What is the UK Gender Pay Gap?
- Since April 2017, the UK Government has required all UK companies with a headcount of 250 or more to annually publish figures on their UK gender pay gap to encourage greater focus and prioritisation on closing the gap.
- UK gender pay gap reporting calculates the difference between the hourly pay of men and the hourly pay of women in an organisation. Hourly pay includes base pay, allowances and any bonus and other incentive pay. The gender bonus gap is the difference in the bonus pay received by men and women. Tracking the evolution of the gap year-on-year is key to assessing progress.
- We have calculated our gender pay gaps using the methodology as required by the regulations for publishing gender pay gap information.
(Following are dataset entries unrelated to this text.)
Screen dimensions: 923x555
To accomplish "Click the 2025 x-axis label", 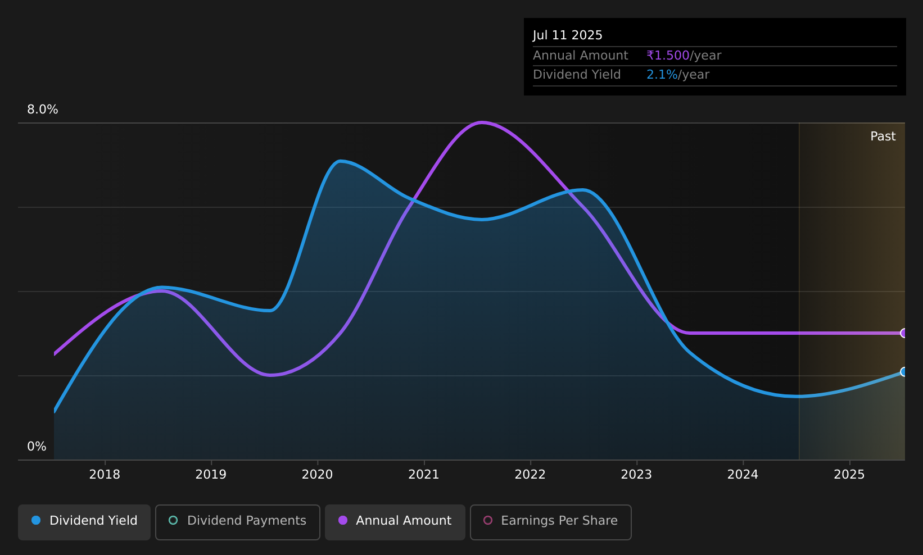I will [849, 475].
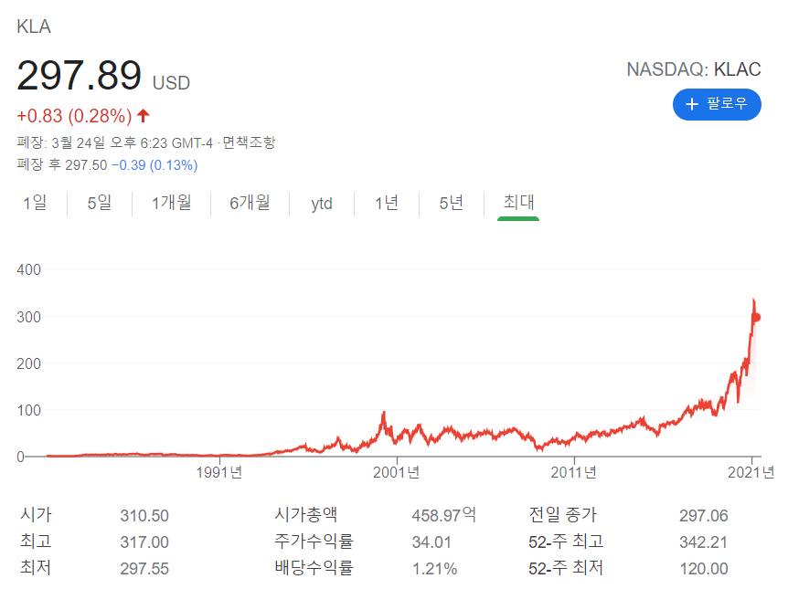The width and height of the screenshot is (788, 589).
Task: Click the NASDAQ: KLAC ticker label
Action: (694, 68)
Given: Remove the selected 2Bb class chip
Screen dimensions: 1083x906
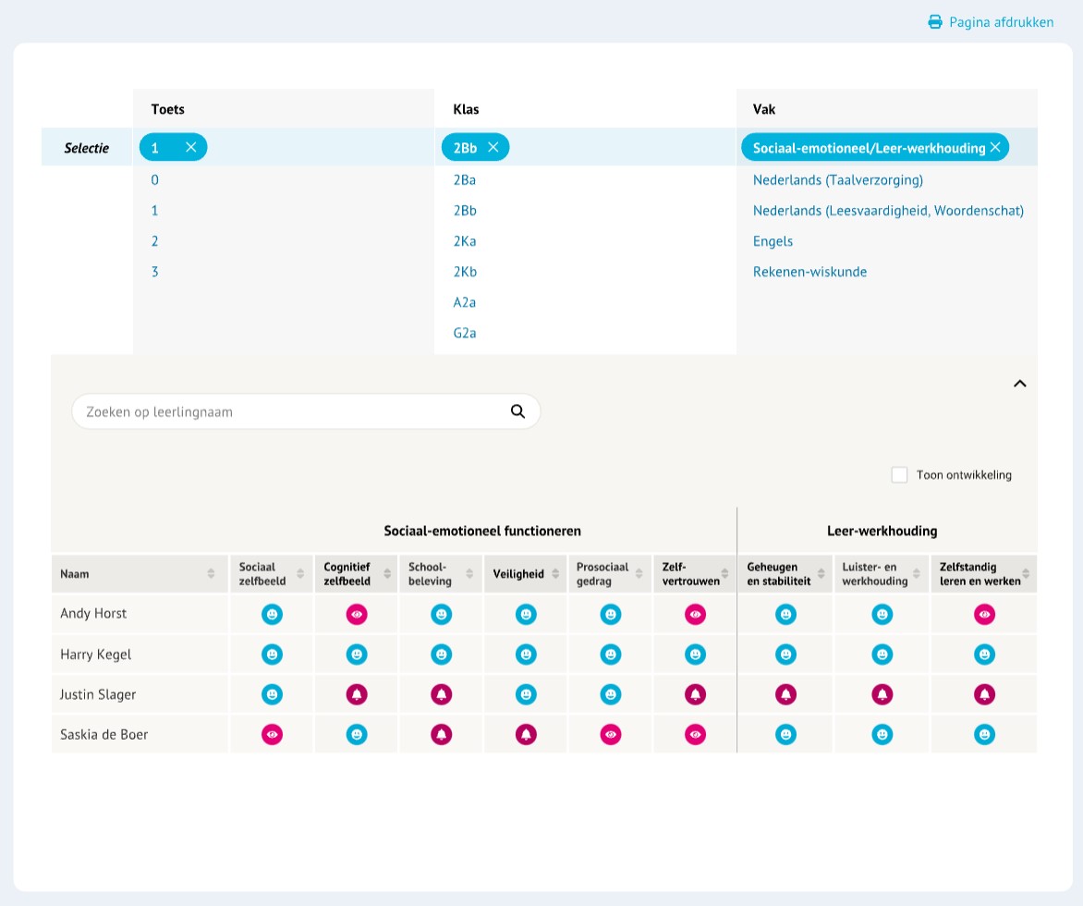Looking at the screenshot, I should coord(493,147).
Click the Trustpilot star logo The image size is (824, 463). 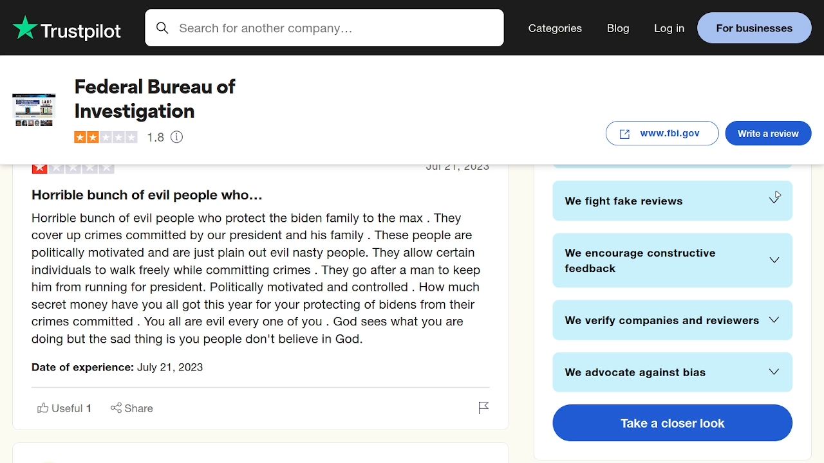pyautogui.click(x=25, y=28)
The data in this presentation is for the 5th April of each year to match the reporting period required by the Government. E.g. 2021 = 6th April 2020 to 5th April 2021.
- It is important to note that a gender pay gap is not the same as equal pay. Equal pay is the concept of paying men and women equally for equivalent work. The gender pay gap report does not report on equal pay as it does not compare pay between men and women for specific roles. We monitor equal pay and pay equally and fairly across job roles.
MEAN GENDER PAY GAP
The mean gender pay gap is the difference in the average hourly pay for women compared to men, within a company.
MEDIAN GENDER PAY GAP
The median represents the middle point of a population by taking all salaries in the sample and lining them up in order from lowest to highest to identify the middle salary. The median pay gap is the difference between the hourly pay rate for the middle woman compared to the middle man.
For reference, the ONS reported that the median gender pay gap among all employees in the UK increased to 15.4% in 2021, from 14.9% in 2020, down from 17.4% in 2019.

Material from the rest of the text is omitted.